7.3 Monitoring Indicators & Decision Triggers
Investors and analysts should monitor the following indicators as leading signals for portfolio adjustment in 2026:
VIX Level: Sustained VIX readings above 25 would indicate elevated market stress. VIX above 35–40 historically represents an attractive systematic entry point for long-term equity accumulation.
Core PCE Trajectory: A sustained decline toward 2.2–2.3% would provide the Fed latitude for more aggressive rate cuts, supporting equity multiples. Re-acceleration above 3.0% would signal stagflation risk.
S&P 500 Breadth: Percentage of S&P 500 constituents above their 200-day moving average below 50% would indicate deteriorating internal market health and higher correction risk.
Q4 2025 / Q1 2026 Earnings Reports: Nvidia, Salesforce, Microsoft, and Alphabet Q4 earnings provide the primary signal on AI monetization trajectory and whether capex-to-revenue ratios are improving.
Federal Reserve Chair Succession: Senate confirmation hearings for the new Fed Chair nominee will be a key event for rate expectation repricing.
Supreme Court IEEPA Ruling: The legality ruling on tariff authority introduces binary policy risk. A ruling against IEEPA tariffs could prompt alternative trade policy escalation.

  1. Conclusion
    The 2024–2025 period in U.S. equity markets is academically significant as a case study in how markets navigate the intersection of structural transformation, policy volatility, and monetary policy constraint. The S&P 500, Nasdaq, and Dow Jones Industrial Average delivered positive returns for the third consecutive year, a feat achieved only five other times since 1945. Earnings growth — rather than multiple expansion — emerged as the dominant return driver in 2025, suggesting a fundamentally healthier basis for the bull market’s continuation.
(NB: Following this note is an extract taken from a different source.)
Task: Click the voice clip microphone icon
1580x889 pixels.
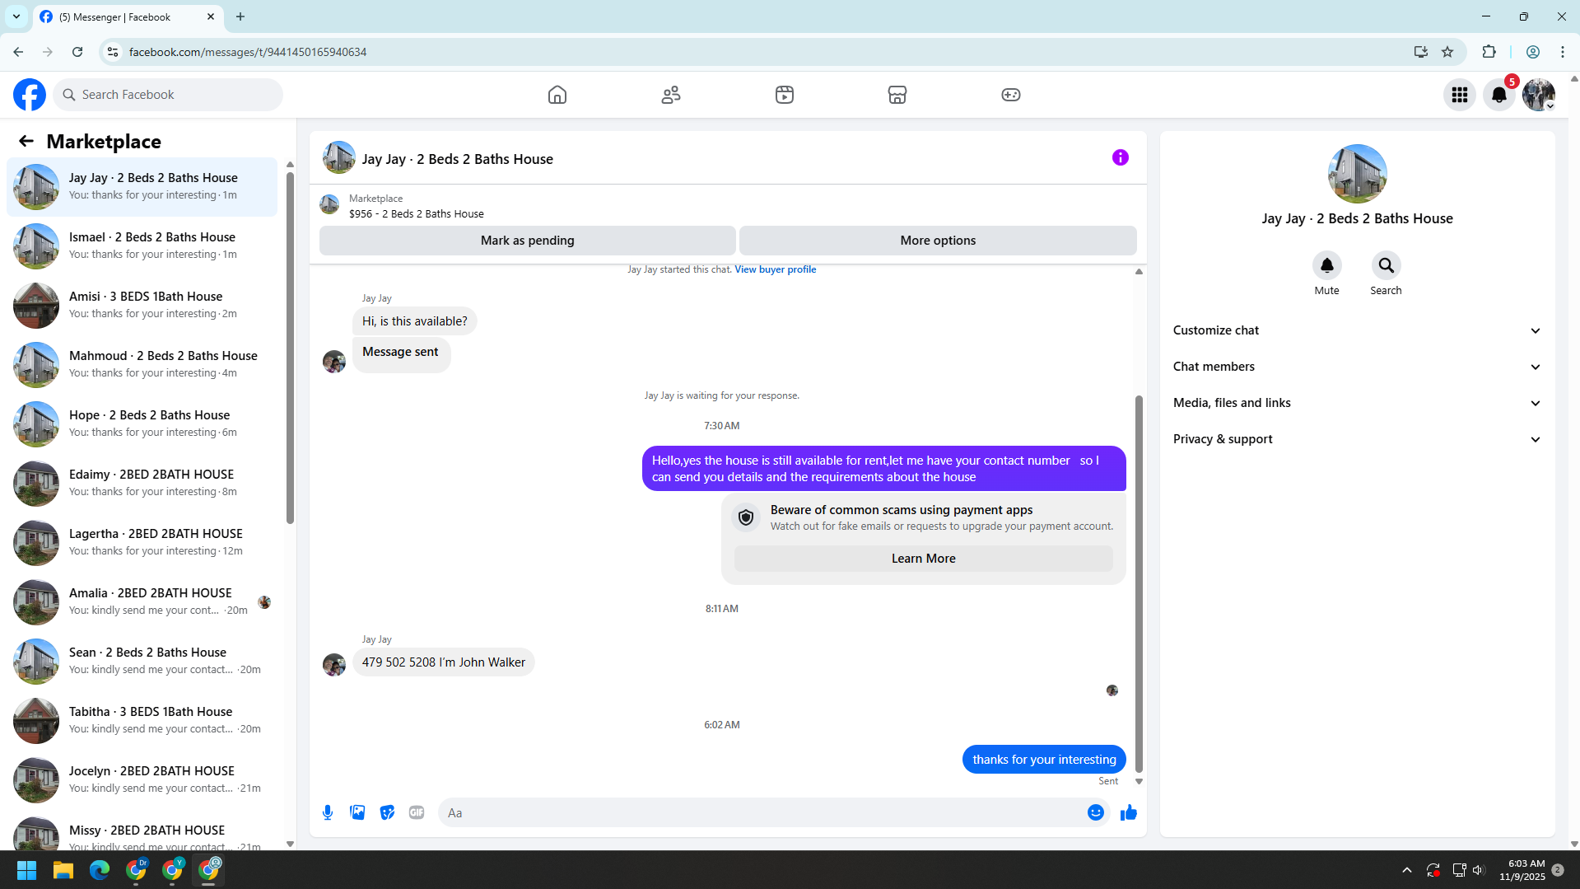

At the same time, the Liberation Day tariff shock, the Federal Reserve independence controversy, elevated AI-related valuations, and structural labor market inequality represent genuine risks that the market successfully absorbed but did not eliminate. The bottom-up consensus target for the S&P 500 at year-end 2026 stands at approximately 8,001, implying a potential 16.9% gain — which would make 2026 the fourth consecutive year of double-digit returns, a feat last achieved during the 1995–1999 technology boom.
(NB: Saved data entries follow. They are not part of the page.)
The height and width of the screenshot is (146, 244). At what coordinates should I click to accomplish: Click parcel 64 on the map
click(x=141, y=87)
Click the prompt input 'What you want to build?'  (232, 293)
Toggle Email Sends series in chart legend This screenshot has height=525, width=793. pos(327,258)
Whether that precedent serves as an inspiring historical parallel or a cautionary reminder of how bull markets end will depend largely on whether artificial intelligence generates the productivity transformation that current valuations implicitly require, whether trade policy stabilizes sufficiently to allow supply chains to normalize, and whether the Federal Reserve can navigate its dual mandate without sacrificing its institutional credibility. The case study of 2024–2025 thus stands not as a closed chapter, but as the most recent entry in an ongoing saga of adaptation, resilience, and forward pricing that defines modern equity markets.

References & Data Sources

  1. S&P Dow Jones Indices. (January 2026). U.S. Equities Market Attributes December 2025.
  2. RBC Wealth Management. (January 2026). U.S. Equity Returns in 2025: Record-Breaking Resilience.
  3. Fidelity Investments. (December 2025). 2026 Stock Market Outlook.
  4. Charles Schwab. (2025). 2025 Mid-Year Outlook: U.S. Stocks and Economy.
  5. J.P. Morgan Global Research. (2025). U.S. Tariffs: What’s the Impact?
  6. Nasdaq. (January 2025). 2024 Review and 2025 Outlook.
  7. Morgan Stanley. (2025). Stock Market Outlook 2025: More Muted Gains.
  8. Russell Investments. (December 2024). An Investor’s Guide to Potential U.S. Policy Changes in 2025.
  9. U.S. Bank Asset Management Group. (February 2026). Stock Market Under the Trump Administration.
  10. ScienceDirect. (2025). U.S. Tariffs and Stock Prices — Structural Vector Autoregression Analysis.
  11. University of California, Riverside. (March 2025). Economist Assesses Tariff Impacts on Stock Market.
  12. Associated Press / PBS NewsHour. (December 2025). U.S. Stocks Rose Again in 2025 After Overcoming Tariff Turbulence.